From the line that contains "Where should I" down to the last line of the entries, please return everything exactly, except the pictures.

═════ Source data ═════

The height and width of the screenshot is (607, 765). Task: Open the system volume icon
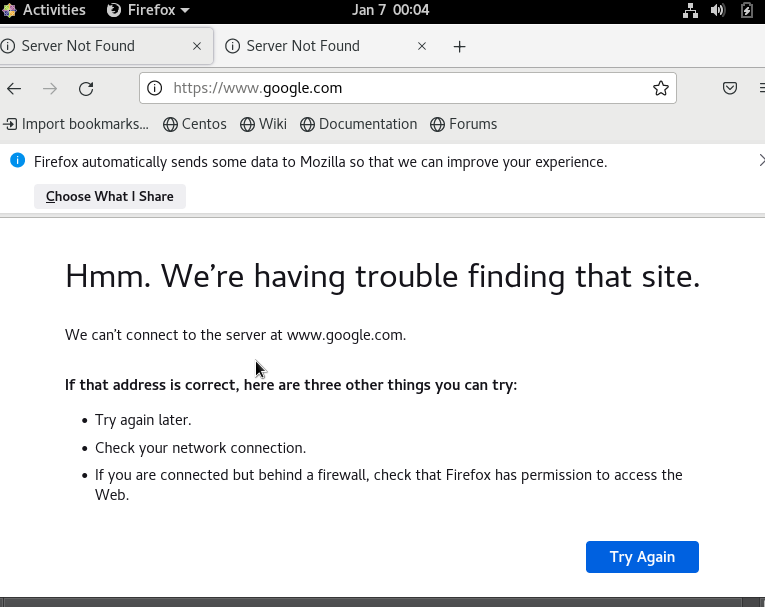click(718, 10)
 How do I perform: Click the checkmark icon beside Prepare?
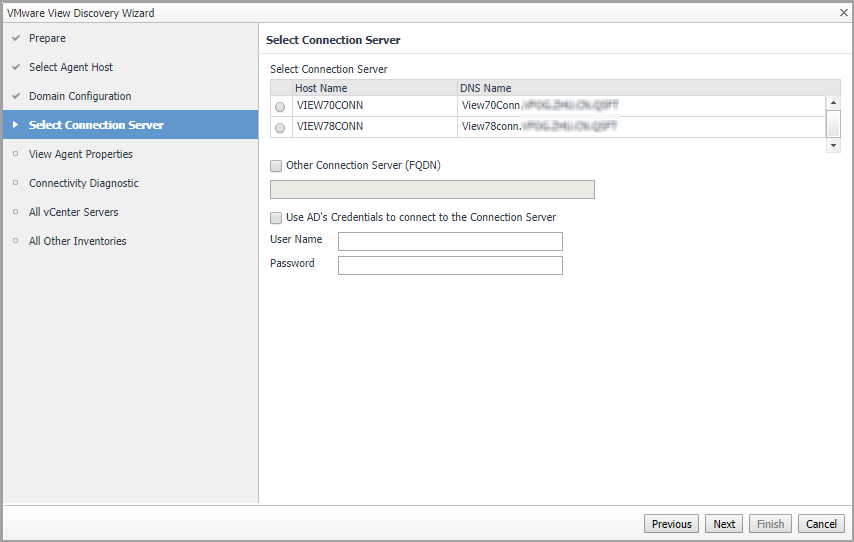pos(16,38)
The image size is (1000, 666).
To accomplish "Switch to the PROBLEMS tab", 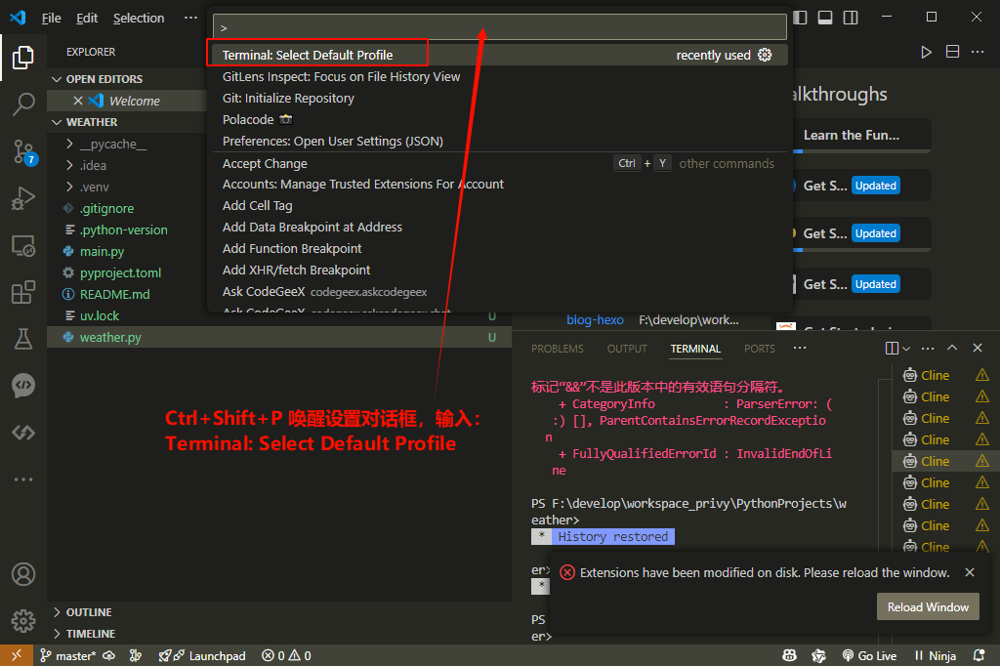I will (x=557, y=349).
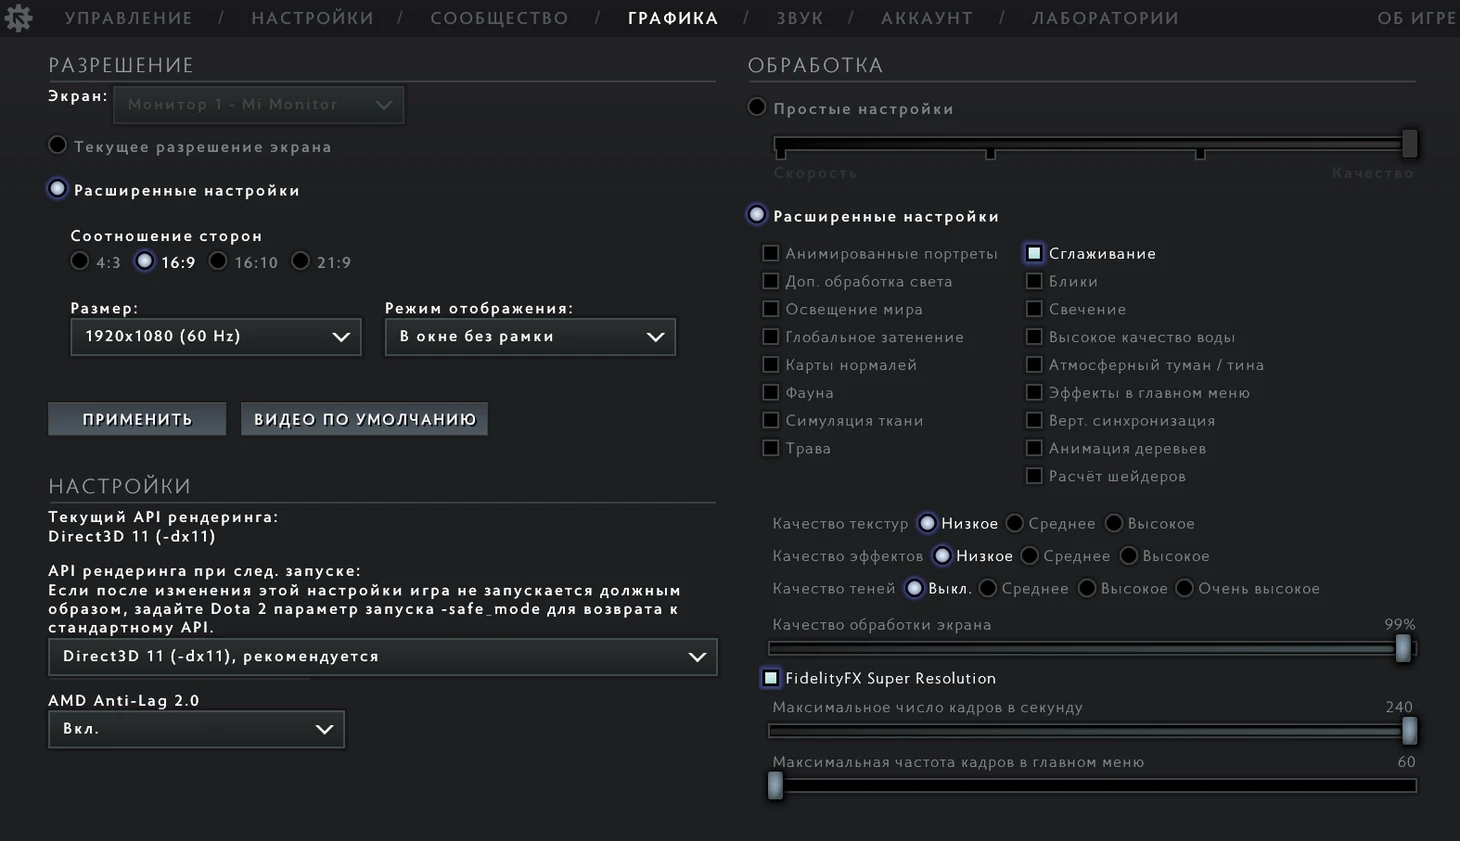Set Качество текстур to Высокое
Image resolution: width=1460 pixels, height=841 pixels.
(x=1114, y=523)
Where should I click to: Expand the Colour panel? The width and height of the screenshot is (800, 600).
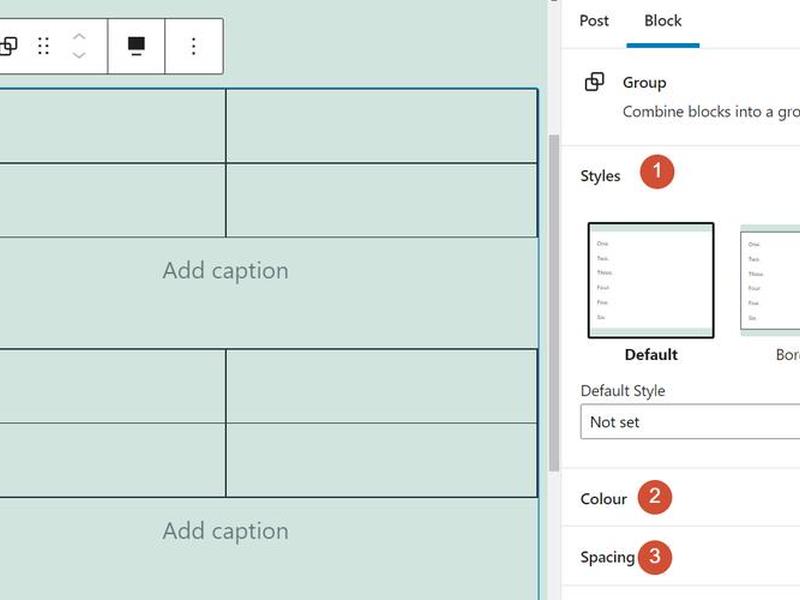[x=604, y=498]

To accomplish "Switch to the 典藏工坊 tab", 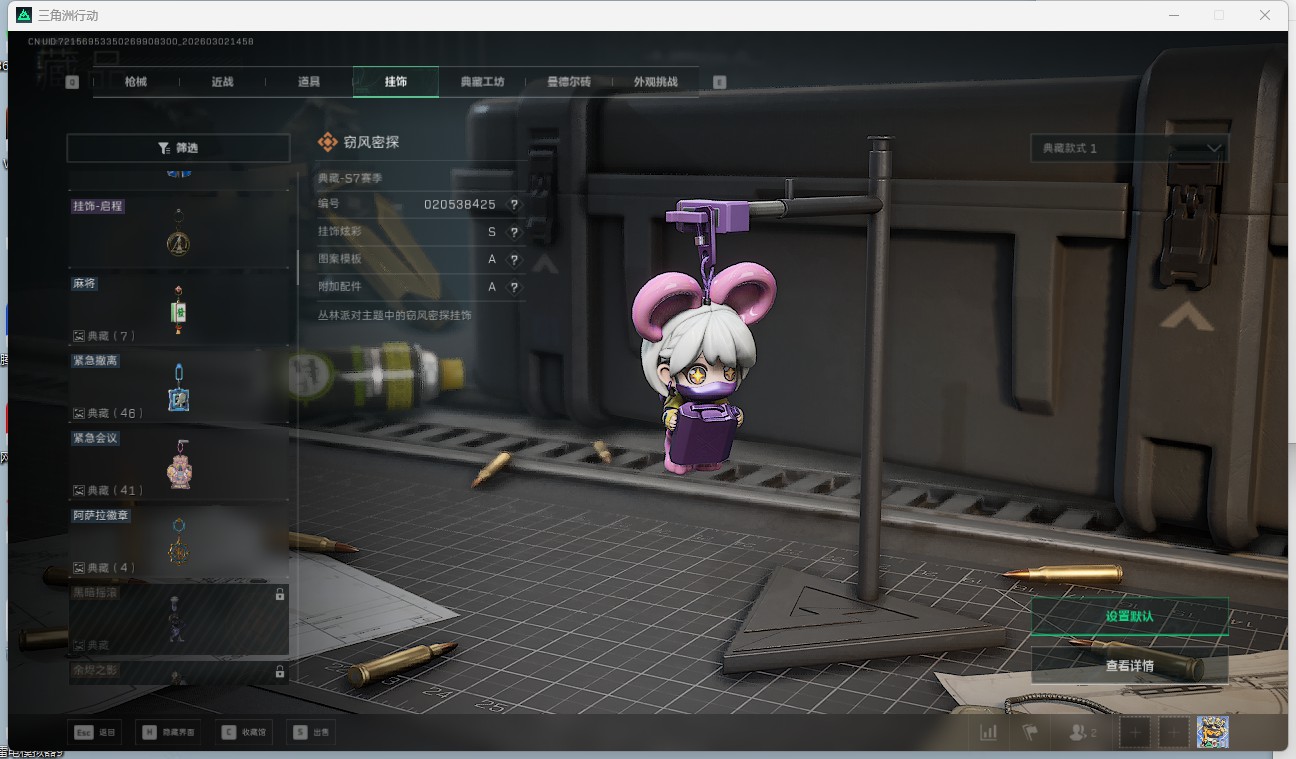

═════

▶ **Answer to this problem**
Where should I click to: Expand the Colour panel? The width and height of the screenshot is (800, 600).
[x=604, y=498]

To accomplish "Switch to the 典藏工坊 tab", 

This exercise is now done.